At the time of the film's release (it's opening was basically swamped by the juggernaut of the first Star Wars movie), the film and story was a competent, if fanciful, thriller of the paranoid variety on the cusp of the "disaster" cycle of films. Now, it's a cautionary tale, a blueprint for terrorists to some—it and Tom Clancy's "Debt of Honor" are regularly brought up in terrorism discussions—a call for vigilance by others, but, unfortunately, no longer fanciful. We've seen worse, for real.

And it's tagline—"It could be tomorrow"—rather than a come-on, now sounds like a threat.
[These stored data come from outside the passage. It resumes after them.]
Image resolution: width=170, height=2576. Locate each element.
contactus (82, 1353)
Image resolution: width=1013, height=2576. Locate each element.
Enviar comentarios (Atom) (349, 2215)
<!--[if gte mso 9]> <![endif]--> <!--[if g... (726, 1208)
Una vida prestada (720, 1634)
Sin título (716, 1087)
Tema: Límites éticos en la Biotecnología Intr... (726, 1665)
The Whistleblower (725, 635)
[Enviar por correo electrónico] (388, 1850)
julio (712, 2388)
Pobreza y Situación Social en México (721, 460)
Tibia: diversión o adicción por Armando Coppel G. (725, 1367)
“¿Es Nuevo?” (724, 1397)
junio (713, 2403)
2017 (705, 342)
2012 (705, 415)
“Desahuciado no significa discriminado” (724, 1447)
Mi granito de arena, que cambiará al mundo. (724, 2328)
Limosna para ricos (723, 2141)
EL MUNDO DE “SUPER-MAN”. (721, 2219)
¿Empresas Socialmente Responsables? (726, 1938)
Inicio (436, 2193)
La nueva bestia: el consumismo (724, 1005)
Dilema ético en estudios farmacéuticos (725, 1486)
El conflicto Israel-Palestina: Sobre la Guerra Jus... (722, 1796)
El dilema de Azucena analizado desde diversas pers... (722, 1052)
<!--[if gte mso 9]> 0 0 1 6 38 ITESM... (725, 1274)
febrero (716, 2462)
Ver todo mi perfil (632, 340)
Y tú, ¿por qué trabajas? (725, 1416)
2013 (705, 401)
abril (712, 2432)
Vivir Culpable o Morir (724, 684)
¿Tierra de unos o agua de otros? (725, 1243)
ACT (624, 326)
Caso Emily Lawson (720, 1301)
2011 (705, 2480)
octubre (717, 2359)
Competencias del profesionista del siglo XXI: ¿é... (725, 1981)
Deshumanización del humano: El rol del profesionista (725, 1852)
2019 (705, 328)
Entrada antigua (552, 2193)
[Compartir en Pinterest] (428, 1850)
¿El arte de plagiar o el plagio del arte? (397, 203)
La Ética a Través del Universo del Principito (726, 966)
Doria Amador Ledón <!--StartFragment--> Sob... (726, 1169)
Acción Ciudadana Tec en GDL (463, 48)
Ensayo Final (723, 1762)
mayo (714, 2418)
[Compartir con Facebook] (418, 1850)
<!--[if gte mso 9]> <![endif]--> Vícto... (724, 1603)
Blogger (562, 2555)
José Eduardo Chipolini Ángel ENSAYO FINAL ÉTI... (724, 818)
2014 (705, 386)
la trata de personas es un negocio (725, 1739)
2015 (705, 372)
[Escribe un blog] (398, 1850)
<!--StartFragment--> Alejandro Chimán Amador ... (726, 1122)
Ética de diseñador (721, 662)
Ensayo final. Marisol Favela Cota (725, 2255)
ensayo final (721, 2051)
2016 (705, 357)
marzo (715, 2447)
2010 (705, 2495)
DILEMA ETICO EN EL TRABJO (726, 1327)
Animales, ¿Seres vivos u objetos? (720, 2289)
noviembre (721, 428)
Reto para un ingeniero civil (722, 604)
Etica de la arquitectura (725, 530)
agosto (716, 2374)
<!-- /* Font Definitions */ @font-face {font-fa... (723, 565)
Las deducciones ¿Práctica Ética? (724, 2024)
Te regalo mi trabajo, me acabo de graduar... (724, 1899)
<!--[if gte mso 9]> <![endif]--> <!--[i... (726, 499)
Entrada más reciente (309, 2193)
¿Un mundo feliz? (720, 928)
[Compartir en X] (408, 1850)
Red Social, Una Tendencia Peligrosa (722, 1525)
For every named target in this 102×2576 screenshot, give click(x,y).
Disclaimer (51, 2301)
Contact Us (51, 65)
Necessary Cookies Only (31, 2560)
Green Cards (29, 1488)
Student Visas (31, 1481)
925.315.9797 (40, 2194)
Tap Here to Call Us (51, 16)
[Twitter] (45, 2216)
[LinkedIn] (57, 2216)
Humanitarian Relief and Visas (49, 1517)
* After the heady rush of Irwin Allen hits of The Poseidon Adventure and The Towering Inferno, they were starting to ebb in popularity and ideas—another entry of that year was the rather ridiculous Rollercoaster (rather than a disaster movie, it might have been a "bad accident" movie) and a previous terror-in-the-football-stadium was the previous year's Two Minute Warning, which was "legacied" into the genre for the fact that it starred Charlton Heston.

** And, if we are trying to keep it in the real world, Frankenheimer used his clout with Goodyear Tire Company (he'd worked with them in filming 1966's Grand Prix) to get the actual Goodyear blimp—with the company's actual logo—to make it feel more like a credible event. Now, that is truly amazing. And a step above Harris' novel; the author sidestepped the issue by calling it "the Aldrich blimp," creating a fictitious and non-litigious company to sponsor the air-ship.